Task objective — The entries are to be output word for word, with the pictures omitted.

(Stored records)
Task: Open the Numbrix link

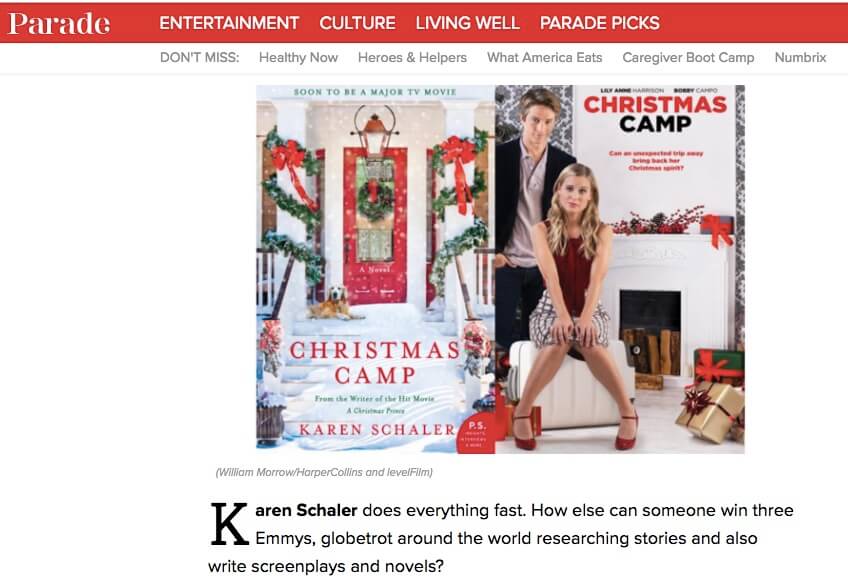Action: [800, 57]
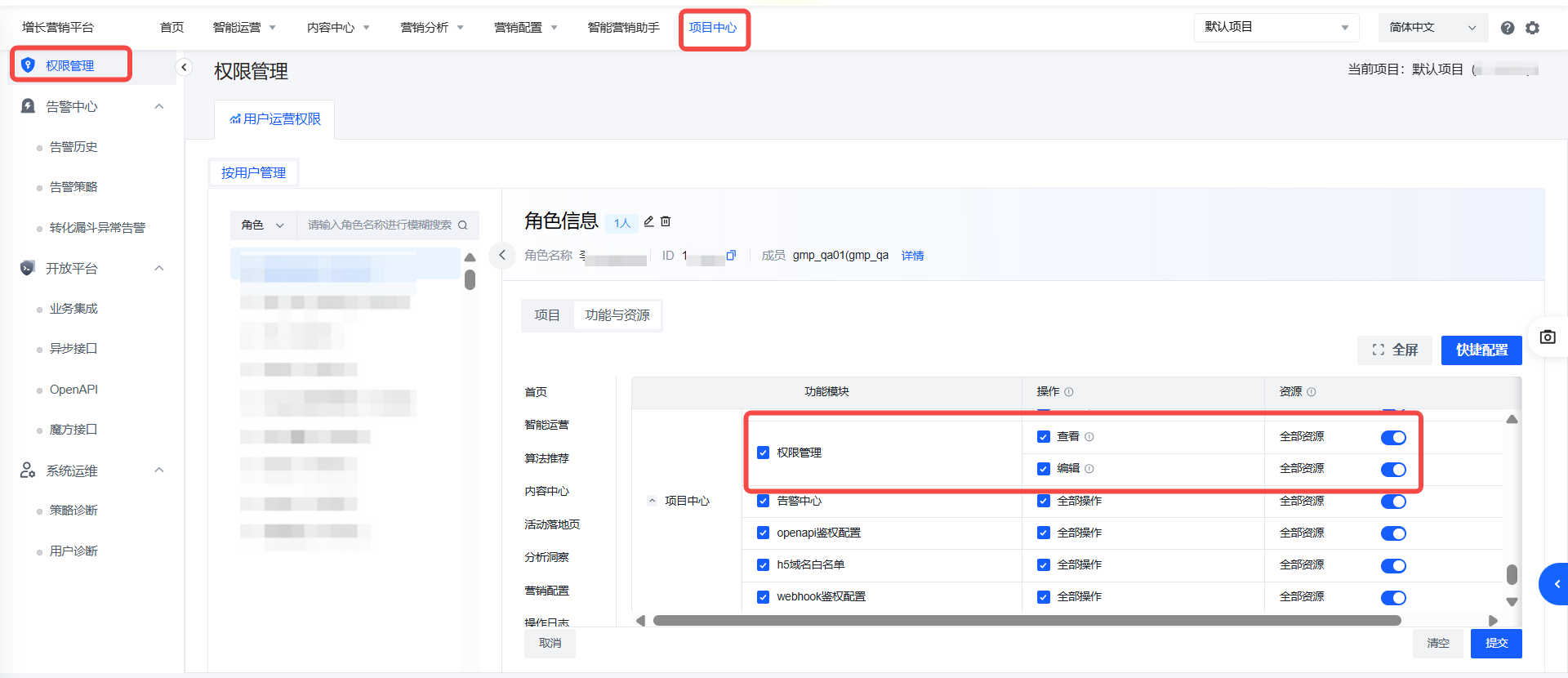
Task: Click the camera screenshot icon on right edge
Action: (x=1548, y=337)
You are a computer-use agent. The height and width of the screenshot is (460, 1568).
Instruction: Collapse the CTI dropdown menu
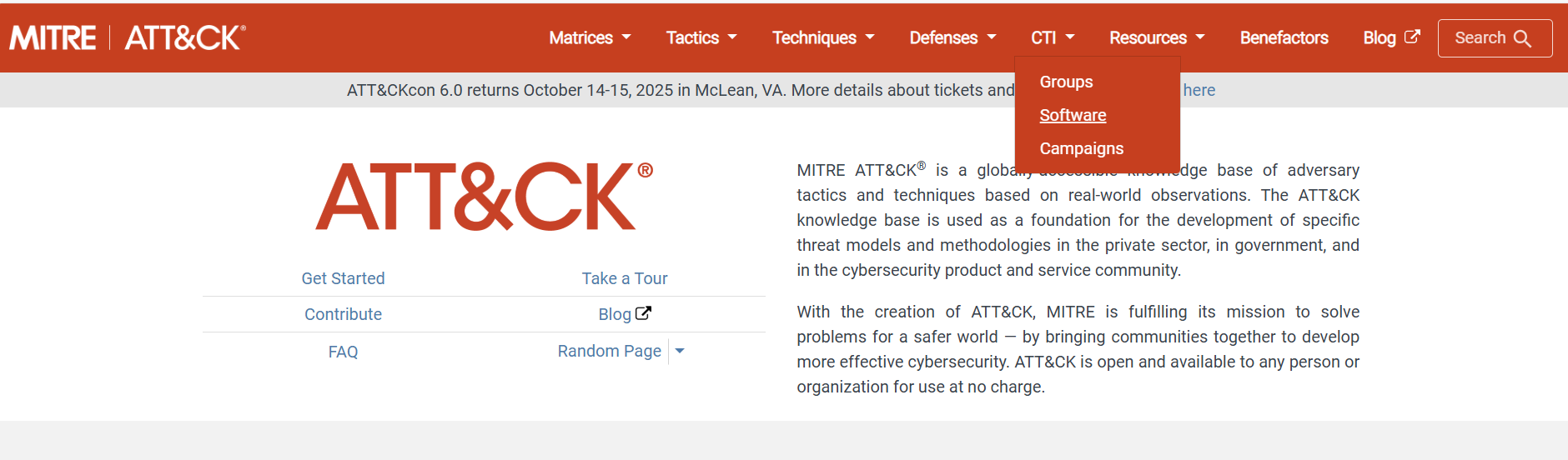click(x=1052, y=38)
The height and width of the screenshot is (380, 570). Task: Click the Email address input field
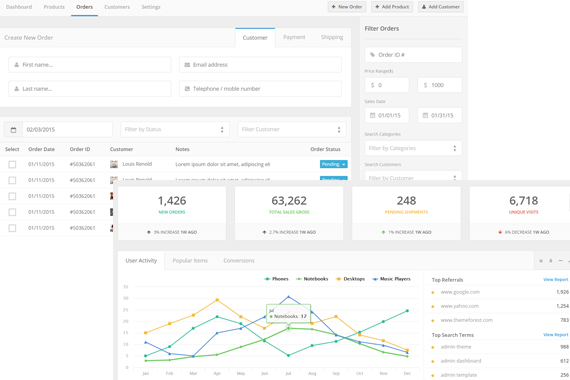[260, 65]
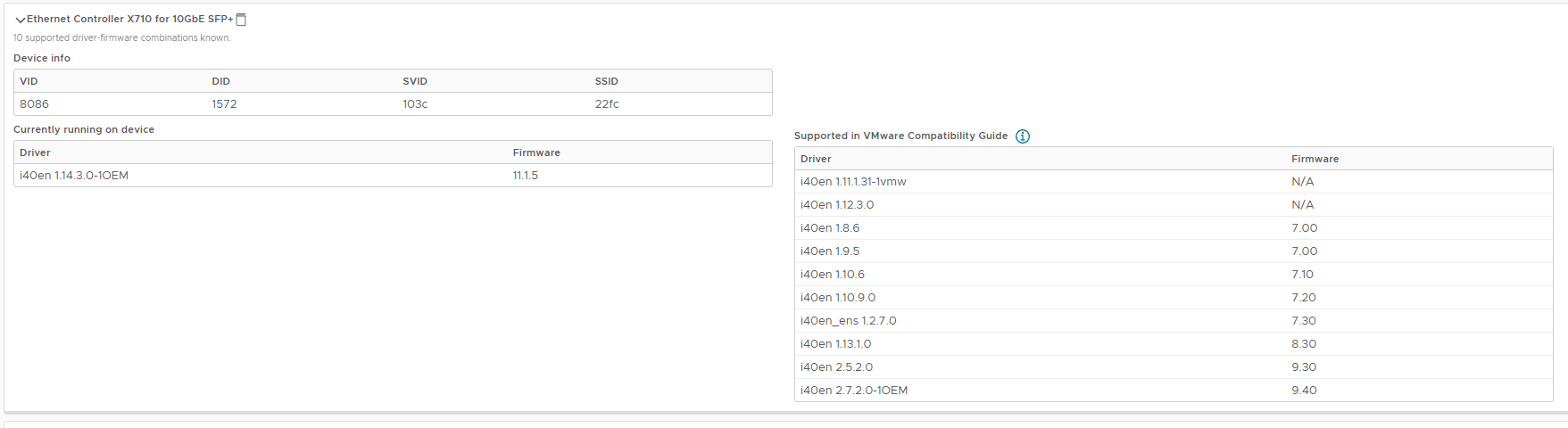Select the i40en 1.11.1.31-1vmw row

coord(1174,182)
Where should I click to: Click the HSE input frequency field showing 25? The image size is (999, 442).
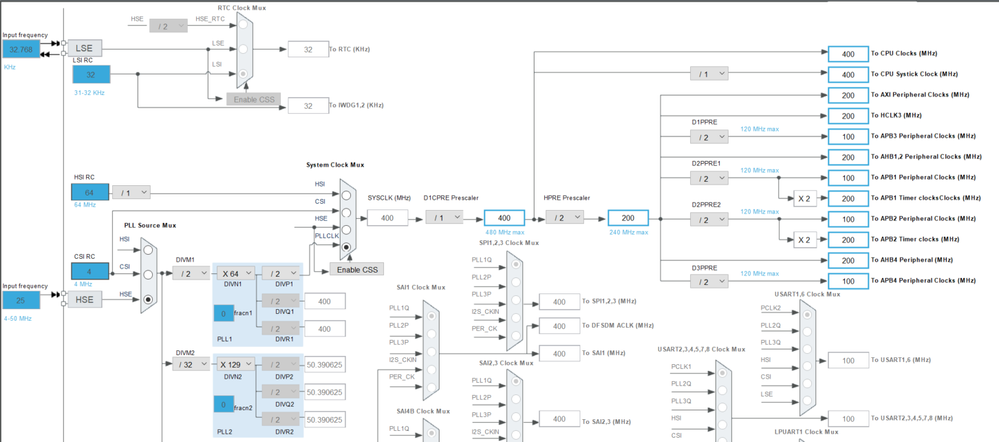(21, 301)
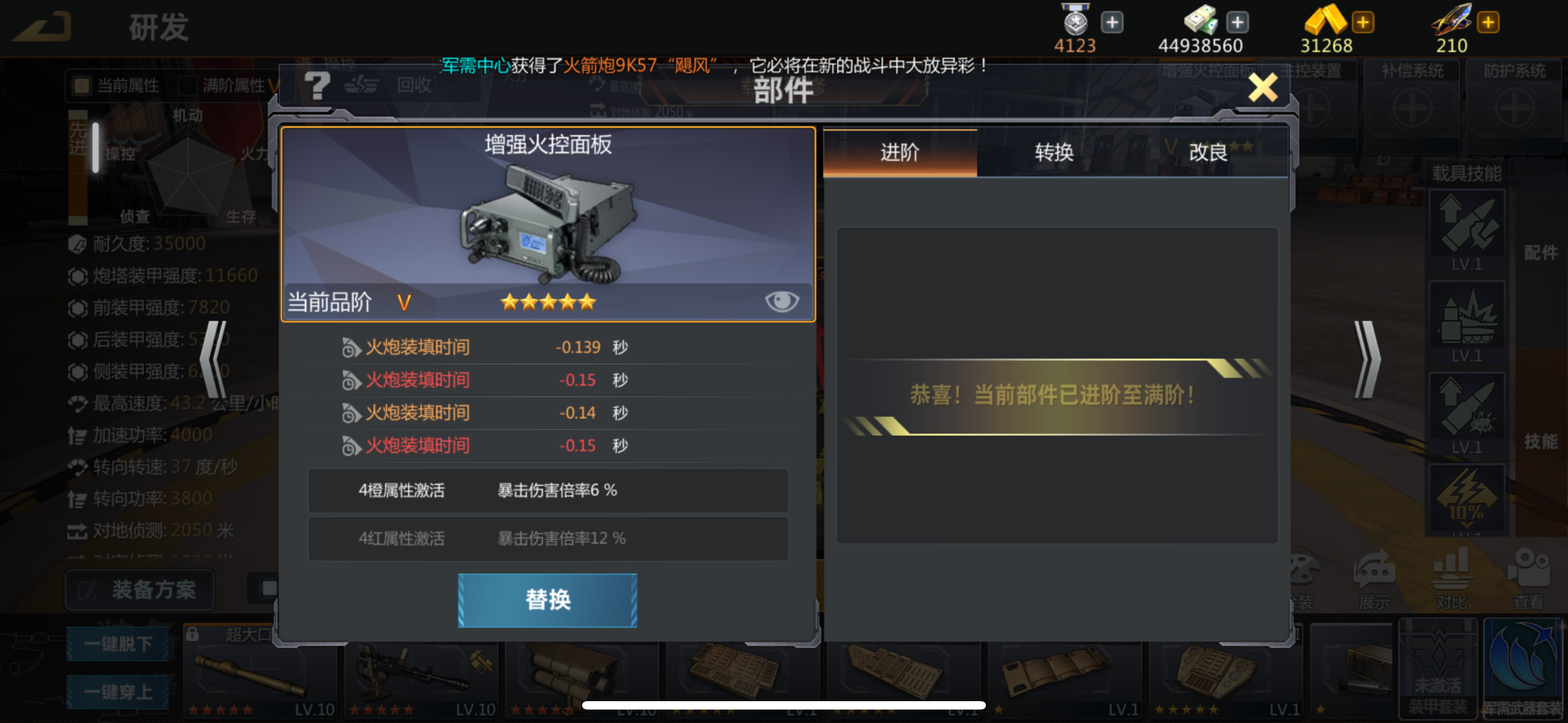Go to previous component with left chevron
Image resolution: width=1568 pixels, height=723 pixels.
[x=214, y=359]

Response area —
Task: Open the Numbrix link

Action: [800, 57]
Task: Click the camera screenshot icon on right edge
Action: (x=1548, y=337)
You are a computer-use agent. The height and width of the screenshot is (460, 1568).
Instruction: Collapse the CTI dropdown menu
click(x=1052, y=38)
The height and width of the screenshot is (380, 570). Task: Click the Email address input field
[260, 65]
Select the i40en 1.11.1.31-1vmw row

coord(1174,182)
Where should I click to: Click the HSE input frequency field showing 25? The image size is (999, 442).
(21, 301)
Go to previous component with left chevron
Image resolution: width=1568 pixels, height=723 pixels.
[x=214, y=359]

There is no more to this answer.